2. Where to we want to be? What is the Future State?
3. How do we get from one to the other? How do we “close the gap”?
There are many tools to help you work out these steps and which you use depends on the type of problem you are trying to solve [see There are A3 Plans and then there are A3 Plans for more about A3s]. The challenge is to define where the “Future state” actually sits – WHEN do we want that to happen?
At TXM we find the Future State timeframe needs to be about 4 to 6 months. This doesn’t include factory relocations or other HUGE step changes; here we are talking about implementing a solid base with the Lean Enterprise tools, along with good housekeeping, improved quality and safety, and basic visual management.
If we expect to make significant changes in a shorter period of time we are doing ourselves a disservice by not allowing sufficient time for communicating, training and trailing the new concepts. Even with people who are very familiar with your current processes, it still takes time to make these changes in parallel with normal production. Time is also needed to problem solve issues properly as they arise. This also presumes you have good support people to help the production team and supervisors with the transition; if you are expecting your current people to make the changes and conduct the trials need to prove the new concepts, along with their everyday worries, these changes will take longer to achieve.

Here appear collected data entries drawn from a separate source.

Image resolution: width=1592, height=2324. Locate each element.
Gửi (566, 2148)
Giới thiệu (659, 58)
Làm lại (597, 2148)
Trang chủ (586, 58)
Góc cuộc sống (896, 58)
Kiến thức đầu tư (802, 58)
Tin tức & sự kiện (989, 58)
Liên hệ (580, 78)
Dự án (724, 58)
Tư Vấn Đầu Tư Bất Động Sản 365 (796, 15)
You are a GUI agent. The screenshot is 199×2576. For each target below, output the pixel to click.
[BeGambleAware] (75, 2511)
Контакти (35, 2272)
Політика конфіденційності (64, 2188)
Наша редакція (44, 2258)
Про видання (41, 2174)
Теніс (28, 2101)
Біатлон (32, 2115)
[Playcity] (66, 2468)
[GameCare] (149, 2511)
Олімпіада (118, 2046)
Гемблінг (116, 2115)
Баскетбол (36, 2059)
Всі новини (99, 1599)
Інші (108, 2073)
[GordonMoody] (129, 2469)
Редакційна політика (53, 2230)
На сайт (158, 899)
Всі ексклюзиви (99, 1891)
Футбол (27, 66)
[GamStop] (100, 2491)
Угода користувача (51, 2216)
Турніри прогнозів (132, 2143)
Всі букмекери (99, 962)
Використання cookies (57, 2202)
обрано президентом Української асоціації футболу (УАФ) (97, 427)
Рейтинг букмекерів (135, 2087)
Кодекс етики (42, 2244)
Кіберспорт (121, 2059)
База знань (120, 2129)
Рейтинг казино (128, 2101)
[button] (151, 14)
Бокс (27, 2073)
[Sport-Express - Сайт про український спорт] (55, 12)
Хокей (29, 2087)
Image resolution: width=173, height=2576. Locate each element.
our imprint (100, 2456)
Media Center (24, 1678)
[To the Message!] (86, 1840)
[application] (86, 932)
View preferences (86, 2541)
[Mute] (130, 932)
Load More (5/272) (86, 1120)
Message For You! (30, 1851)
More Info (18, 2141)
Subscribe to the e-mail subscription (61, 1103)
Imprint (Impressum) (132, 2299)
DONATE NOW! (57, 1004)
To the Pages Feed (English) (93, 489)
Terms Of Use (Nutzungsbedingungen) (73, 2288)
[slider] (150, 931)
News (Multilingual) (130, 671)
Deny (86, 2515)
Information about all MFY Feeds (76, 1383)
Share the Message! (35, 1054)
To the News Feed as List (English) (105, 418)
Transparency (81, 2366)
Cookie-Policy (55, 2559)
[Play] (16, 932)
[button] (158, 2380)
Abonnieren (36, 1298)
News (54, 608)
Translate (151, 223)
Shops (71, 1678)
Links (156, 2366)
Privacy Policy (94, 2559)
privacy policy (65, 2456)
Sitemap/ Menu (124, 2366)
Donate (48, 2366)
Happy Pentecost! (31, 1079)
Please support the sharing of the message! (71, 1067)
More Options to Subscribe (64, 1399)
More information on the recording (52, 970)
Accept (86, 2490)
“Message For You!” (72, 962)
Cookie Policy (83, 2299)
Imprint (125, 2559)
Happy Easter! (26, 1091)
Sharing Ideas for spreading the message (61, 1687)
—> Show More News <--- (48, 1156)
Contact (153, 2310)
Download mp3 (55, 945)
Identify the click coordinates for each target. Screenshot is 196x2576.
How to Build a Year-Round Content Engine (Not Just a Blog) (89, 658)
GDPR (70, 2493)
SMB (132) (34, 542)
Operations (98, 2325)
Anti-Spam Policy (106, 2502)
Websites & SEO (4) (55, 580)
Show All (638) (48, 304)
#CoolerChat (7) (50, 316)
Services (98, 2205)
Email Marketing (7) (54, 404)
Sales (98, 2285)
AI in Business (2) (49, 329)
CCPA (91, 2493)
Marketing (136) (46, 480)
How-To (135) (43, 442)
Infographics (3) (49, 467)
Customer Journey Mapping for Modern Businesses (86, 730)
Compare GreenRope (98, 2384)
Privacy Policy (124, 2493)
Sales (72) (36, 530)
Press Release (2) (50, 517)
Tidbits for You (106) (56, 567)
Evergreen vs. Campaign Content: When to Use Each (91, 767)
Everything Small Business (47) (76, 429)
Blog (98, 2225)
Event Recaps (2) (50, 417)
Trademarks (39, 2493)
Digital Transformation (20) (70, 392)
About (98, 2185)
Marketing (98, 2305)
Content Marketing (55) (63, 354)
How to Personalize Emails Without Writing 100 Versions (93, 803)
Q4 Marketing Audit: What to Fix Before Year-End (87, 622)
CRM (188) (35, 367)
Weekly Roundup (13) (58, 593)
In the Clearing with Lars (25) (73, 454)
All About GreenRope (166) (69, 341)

The challenge with planning a Future State with a scope longer that 6 months is that things will change and these things can’t be foreseen from where you are standing right now. There will be new technology, new customer orders and a different product mix in most industries
Beware also if you are planning a “White Knight” solution in this 6 to 12 months horizon. A “White Knight” may include a piece of new technology, new software or MRP system or a new General Manager. All of these will stifle any creativity or improvements between now and then because we are all waiting around until this new thing has happened, hoping (against hope) that it will solve all of our problems (we know people aren’t rational when it comes to “hope”). And then when the White Knight is installed or implemented, people will be disappointed – it won’t be everything to everyone. Then, best case scenario, we will pick up where we left off with our Future state implementation and get on with it, having lost 12 months. Worse-case scenarios – all will be set aside and all hope is lost because it is all “too hard” and “we don’t have time”.
The best time to have started implementing Lean was 5 years ago; the second best time? RIGHT NOW!